Hows your shoes? I use to have shin splints that were caused by wearing the wrong type shoe.
Go to a place that knows shoes.
 
I've had the same pain before. Seems like leg curls helped me to get over it. Once I build up with the curls the pain stops.

I'm not talking about leg extensions but curls.
 
Would riding a bike be a good alternative ?
 
Elliptical trainer! :thumb: :thumb:
 
Those are all good . Thanks .
 
shin splints ...hmmmm. not good can sicken the best of us ..the problem is two fold ...firstly get a pair of trainers for the job ...nice and lightand dont tie them too tightly. secondly i have to ask how long is it since u last done any running,seriously?? if its been when u were a kid and u havent done much since i would say that u have forgot how to run properly and u r straining....i would have been running 10-12 miles per night 6 nights a week,last year for baout 4monthsand it took me a while to learn how to run properly again,...if you r running outsi, try a tread-mill on a slow jog for a week or so with the right shoes and u will see a world of difference....
 
or maybe you are just runing too much and your legs arent used to the pressure yet
 
Heh, riding a bike is always good. I love bike riding more than working out (MTBing that is).
 
Id have to say, running out of them is the best medicine available, you ever see forest gump? Run like him and swing your arms! Close your eyes because its more dramatic, and you cant see everyone laughing at you, they will go away. No but serously...

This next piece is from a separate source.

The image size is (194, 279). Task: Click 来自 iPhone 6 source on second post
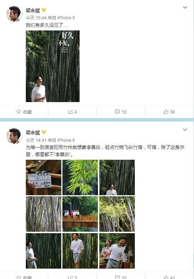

I used to get them and still do sometimes I run 5 miles per day, 7 days a week, on a treadmill, in 30-40 minutes (fast pace on an incline) evefryone will start yelling cause its two much but my goals are different so save it.

Here is my advice, if you shins are sore, take a day off, but dont start riding a bike just because you shins are sore! Did you quit training because yours got sore when you did curls? Shin splints are not caused by stress on the muscle so it is different.

However things you can do to help:

Drink Water, water will prevent muscle cramps and aid in shin splints think of it as oil

Run on your toes, dont run around like a gay twinkle berry man, but try too absorb inpact near the front of your feet

Stretch out: IF you dont stretch spend a few minutes stretching before and after running, just do your basic leg stretchs it will help.

Push your self a little harder each time but if the pain is unbearable by all means stop, your body will be come used to the motion and learn to deal with it, also you will become a better runner which will help


Running is good for you and before you know it, you will be stopping not beacuse you shins are sore, not because your tired, but because your bored. Y oull run hard for 30 or 40 minutes nd wotn even look at hte clock once.

Try it out, quiter never win and qinners never quit so...
 
I have shin splints also and I found that if I do the stepper before I run or walk on the treadmill it seems to stretch it out and eases the pain
 
Correct me if im wrong but arent shin splints an accumulation of tiny stress fractures in the frontal shin bone (tech. name?)? Sounds like he is just experiencing a painful pump in his underused anterior muscles.
 
Looks like i get the duty of correcting myself here =P. Heres an explanation of the shin splint condition from webmd.com followed by an exchange between a physician and patient suffering from shin pain. Hopefully you'll find something helpfull in there.
========================
Shin pain


One of the most common exercise injuries, shin splints are the result of pounding on too hard a surface for too long, especially when your legs aren't properly conditioned. Dancers, tennis players, runners, even race walkers, who change their routine or get back into the exercise game after a long break are most susceptible.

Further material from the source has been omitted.